* begin *
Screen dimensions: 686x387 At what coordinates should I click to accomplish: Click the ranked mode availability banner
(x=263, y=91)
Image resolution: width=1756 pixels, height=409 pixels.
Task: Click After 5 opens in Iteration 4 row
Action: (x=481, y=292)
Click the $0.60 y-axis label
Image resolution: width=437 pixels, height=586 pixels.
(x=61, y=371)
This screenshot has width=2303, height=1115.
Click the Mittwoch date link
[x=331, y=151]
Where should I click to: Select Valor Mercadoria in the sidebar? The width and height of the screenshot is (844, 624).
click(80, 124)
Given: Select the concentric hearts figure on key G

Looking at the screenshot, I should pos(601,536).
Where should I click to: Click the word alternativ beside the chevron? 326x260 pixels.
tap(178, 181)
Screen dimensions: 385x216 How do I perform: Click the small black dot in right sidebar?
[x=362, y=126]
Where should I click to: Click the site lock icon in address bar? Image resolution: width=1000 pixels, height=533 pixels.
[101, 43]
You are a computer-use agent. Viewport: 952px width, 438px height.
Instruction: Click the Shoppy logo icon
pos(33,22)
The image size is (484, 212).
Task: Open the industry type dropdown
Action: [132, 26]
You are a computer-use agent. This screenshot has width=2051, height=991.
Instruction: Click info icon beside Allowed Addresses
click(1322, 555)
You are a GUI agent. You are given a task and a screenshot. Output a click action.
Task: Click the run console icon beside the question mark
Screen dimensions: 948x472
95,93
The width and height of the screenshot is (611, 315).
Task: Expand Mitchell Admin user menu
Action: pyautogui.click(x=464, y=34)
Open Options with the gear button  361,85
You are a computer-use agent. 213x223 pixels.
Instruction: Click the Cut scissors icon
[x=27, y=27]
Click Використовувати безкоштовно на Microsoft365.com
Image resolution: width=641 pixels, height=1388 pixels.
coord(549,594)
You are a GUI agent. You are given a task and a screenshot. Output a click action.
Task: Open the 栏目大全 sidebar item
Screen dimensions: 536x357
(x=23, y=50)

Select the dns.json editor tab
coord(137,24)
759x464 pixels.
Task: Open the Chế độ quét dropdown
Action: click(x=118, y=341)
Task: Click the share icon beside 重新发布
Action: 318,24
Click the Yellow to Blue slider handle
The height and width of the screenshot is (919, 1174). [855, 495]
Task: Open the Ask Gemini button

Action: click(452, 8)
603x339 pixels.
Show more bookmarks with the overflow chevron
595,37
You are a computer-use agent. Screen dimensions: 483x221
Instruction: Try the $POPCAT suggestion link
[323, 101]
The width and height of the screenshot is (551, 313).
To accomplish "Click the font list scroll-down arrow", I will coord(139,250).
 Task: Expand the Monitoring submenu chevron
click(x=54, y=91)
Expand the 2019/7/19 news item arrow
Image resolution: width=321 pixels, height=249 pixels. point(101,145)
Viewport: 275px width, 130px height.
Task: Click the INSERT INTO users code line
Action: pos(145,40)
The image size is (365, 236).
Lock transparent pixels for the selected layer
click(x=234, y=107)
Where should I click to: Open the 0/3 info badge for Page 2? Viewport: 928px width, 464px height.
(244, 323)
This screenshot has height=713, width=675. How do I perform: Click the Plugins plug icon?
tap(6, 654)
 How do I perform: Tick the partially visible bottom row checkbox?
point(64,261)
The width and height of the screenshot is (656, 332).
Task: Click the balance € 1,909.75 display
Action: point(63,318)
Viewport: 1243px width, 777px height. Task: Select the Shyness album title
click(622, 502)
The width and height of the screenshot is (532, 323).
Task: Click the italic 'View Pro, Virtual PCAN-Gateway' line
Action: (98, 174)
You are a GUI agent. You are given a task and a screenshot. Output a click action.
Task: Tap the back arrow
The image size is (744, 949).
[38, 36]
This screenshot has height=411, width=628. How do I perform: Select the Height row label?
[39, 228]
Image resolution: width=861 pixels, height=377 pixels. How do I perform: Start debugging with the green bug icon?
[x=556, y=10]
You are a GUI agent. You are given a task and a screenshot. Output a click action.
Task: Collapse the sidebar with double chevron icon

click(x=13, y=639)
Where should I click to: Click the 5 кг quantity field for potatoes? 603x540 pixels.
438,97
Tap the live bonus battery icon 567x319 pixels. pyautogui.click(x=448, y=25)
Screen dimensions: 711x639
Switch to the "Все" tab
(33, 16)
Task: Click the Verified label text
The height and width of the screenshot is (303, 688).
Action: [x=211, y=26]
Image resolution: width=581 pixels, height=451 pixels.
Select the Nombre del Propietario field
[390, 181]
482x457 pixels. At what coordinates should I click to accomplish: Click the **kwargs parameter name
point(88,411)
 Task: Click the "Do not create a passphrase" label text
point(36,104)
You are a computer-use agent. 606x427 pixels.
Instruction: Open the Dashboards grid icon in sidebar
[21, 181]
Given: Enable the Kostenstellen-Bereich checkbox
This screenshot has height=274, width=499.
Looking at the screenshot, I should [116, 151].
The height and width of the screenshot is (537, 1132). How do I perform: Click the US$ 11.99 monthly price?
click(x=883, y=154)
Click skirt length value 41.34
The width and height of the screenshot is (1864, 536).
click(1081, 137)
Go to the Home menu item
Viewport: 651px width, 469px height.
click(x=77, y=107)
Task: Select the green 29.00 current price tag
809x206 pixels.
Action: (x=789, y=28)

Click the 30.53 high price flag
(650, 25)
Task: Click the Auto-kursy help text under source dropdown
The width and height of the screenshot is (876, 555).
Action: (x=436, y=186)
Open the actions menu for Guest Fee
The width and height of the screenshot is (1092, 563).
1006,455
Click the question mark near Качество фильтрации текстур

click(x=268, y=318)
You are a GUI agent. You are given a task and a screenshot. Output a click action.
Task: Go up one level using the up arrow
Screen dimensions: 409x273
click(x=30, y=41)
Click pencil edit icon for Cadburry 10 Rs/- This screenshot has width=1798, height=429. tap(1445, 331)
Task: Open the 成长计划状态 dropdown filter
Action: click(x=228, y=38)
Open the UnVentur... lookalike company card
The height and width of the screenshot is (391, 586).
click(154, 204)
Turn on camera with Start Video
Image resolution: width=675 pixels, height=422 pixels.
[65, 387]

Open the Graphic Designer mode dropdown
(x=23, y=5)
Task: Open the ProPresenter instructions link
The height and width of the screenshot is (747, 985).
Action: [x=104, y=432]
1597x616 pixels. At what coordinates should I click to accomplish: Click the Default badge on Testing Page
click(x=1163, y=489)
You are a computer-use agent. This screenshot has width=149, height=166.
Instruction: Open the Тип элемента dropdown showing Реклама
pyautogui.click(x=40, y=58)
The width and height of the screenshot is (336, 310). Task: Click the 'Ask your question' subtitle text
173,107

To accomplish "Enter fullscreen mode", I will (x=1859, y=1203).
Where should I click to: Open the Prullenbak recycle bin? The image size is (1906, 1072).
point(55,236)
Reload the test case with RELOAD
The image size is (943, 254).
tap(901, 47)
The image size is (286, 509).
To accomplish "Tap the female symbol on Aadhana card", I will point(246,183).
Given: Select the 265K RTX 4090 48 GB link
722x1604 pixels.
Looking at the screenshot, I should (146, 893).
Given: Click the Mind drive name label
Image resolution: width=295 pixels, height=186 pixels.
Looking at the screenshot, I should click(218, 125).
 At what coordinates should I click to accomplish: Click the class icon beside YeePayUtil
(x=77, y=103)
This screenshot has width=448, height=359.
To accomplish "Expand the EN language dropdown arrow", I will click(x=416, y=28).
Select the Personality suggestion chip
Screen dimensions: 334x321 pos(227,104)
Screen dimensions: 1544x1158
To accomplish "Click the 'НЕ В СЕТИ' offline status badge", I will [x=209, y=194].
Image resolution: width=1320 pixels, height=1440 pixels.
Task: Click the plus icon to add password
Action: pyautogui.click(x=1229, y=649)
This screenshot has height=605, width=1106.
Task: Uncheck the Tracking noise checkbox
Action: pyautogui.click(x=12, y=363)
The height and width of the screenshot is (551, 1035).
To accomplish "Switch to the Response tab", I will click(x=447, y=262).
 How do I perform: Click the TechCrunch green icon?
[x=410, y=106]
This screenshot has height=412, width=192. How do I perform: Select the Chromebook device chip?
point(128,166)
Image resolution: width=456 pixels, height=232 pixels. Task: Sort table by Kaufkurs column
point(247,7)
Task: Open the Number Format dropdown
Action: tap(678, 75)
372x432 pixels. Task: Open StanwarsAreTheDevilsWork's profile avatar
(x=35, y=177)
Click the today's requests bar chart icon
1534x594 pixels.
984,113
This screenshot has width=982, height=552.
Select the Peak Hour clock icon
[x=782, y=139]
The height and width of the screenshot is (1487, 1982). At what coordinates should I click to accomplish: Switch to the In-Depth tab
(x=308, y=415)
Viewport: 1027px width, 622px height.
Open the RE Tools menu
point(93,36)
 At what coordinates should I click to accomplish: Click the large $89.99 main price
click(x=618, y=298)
* end *
▶ TASK DESCRIPTION
Rewrite the items starting at the line containing "The width and height of the screenshot is (336, 310)." and ending at the line containing "will (x=1859, y=1203).", substituting "caption" for "subtitle" and leaving everything else unchanged.

▶ SOLUTION FOR THIS EXERCISE
The width and height of the screenshot is (336, 310). Task: Click the 'Ask your question' caption text
173,107

To accomplish "Enter fullscreen mode", I will (x=1859, y=1203).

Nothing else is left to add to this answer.